First off  let me just say me just say make sure your meat is thawed!  Things started out where I found my Inkbird Thermometer I been missing for weeks!  I searched everywhere several times!  I have an old style metal lunch box I keep remotes in.  I went to pull my Roku remote out and got my Inkbird.  I have given up seeing that again.  Than got the Lamb on.  Figured about 10 minutes.  After 30 minutes figured something wrong with thermometer and got a another one.  Well one hour later starting to get to temp.  As you can see burned the legs off try to get to temp.  I showing you the best as the other half still raw!.  Gordon Ramsey would of had a fit!  I really like that tomato relish I made.  I could eat it everyday!  I going to see if can find some more green tomatoes.  I need enough to get through winter!


----------



## JLeonard (Aug 7, 2021)

Yikes! Well at least you found your Inkbird!

Jim


----------



## sandyut (Aug 7, 2021)

I like my lamb medium rare, so looks like it worked out for my taste.  I'll be right over!


----------



## SmokinEdge (Aug 7, 2021)

That lamb looks delicious.

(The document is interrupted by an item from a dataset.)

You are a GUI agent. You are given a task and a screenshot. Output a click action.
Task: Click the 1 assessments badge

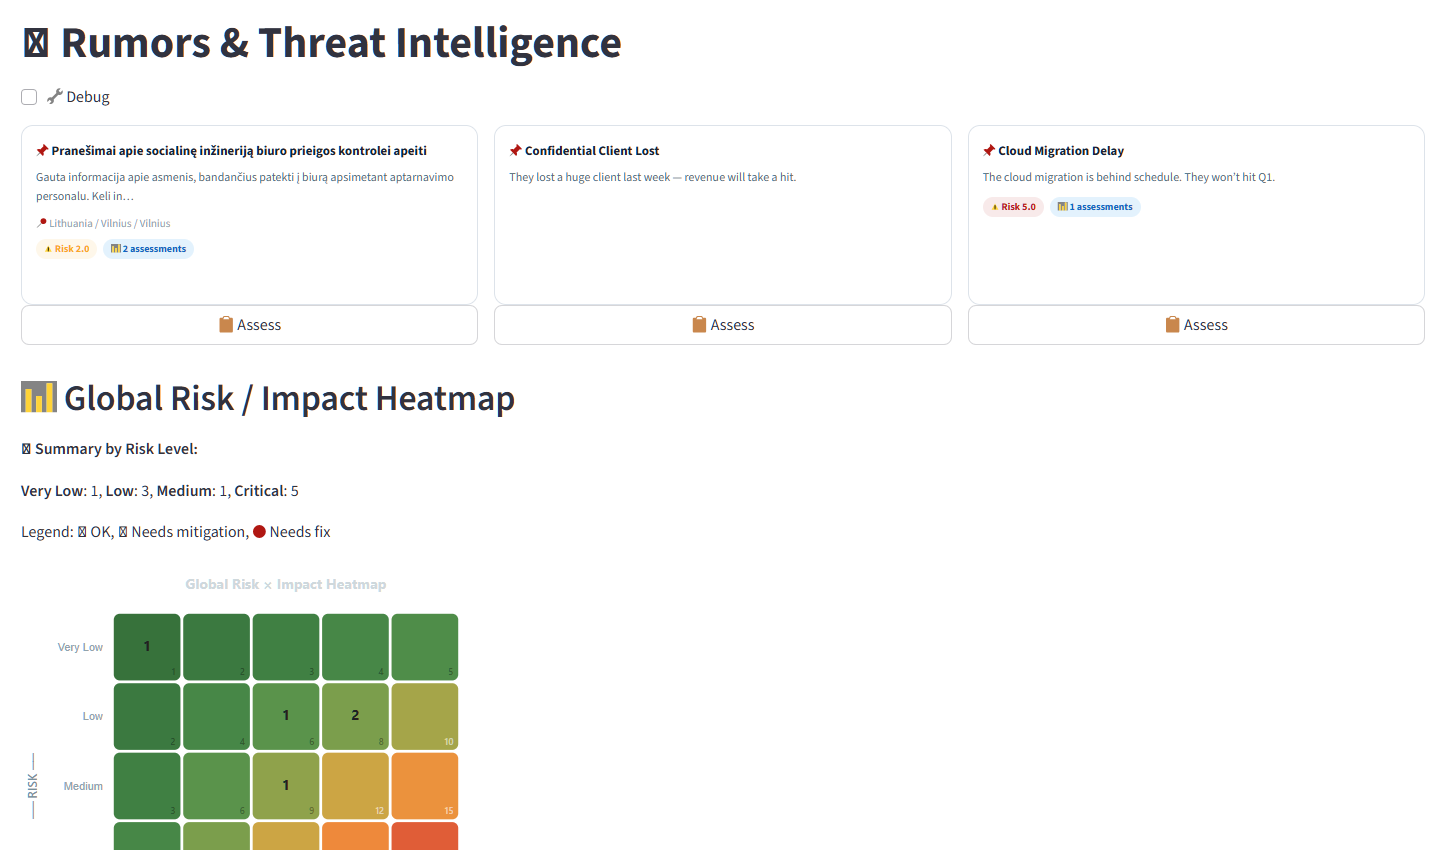1095,207
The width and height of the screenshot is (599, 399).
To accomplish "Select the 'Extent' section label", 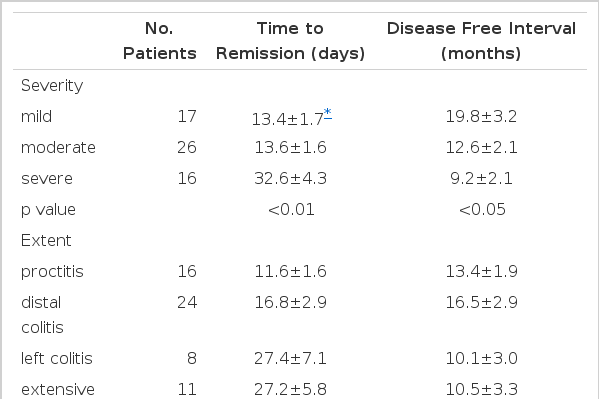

Sorry for the trouble, but I’d take that lamb off your hands and never look back.


----------



## chilerelleno (Aug 7, 2021)

That's Not Burnt, That's Flavor!
I like a nice char on my meat and I like it med-rare to rare, so that actually doesn't look too bad to me.
Yeah, frozen meat isn't ideal to work with and cremating those bones is a lil'too much, but live and learn.
Slice them chops and sear them if a little too raw.

But really with smaller/thinner cuts of meat, for me getting a decent maillard effect is always an issue without overcooking.


----------



## WaterinHoleBrew (Aug 7, 2021)

Nice cook Brian, I personally would have been all over that final plated shot!


----------



## Brokenhandle (Aug 7, 2021)

I'm with the others... I'd sure eat it! Looks good! I don't eat the bones anyway. 

Ryan


----------



## chef jimmyj (Aug 7, 2021)

Yeah Buddy, I like Rack of Lamb, period. Rare, Medium, even Med/Well. Next time, Wrap them Bones in a couple layers of Foil and expose the last 30 minutes for a nice presentation...JJ


----------



## Smoking Allowed (Aug 8, 2021)

What JJ said. It's some work, but I wrap the bones individually. They can be wrapped as a group, too.


----------



## SmokinAl (Aug 8, 2021)

Dang, that is one good looking meal!
Al


----------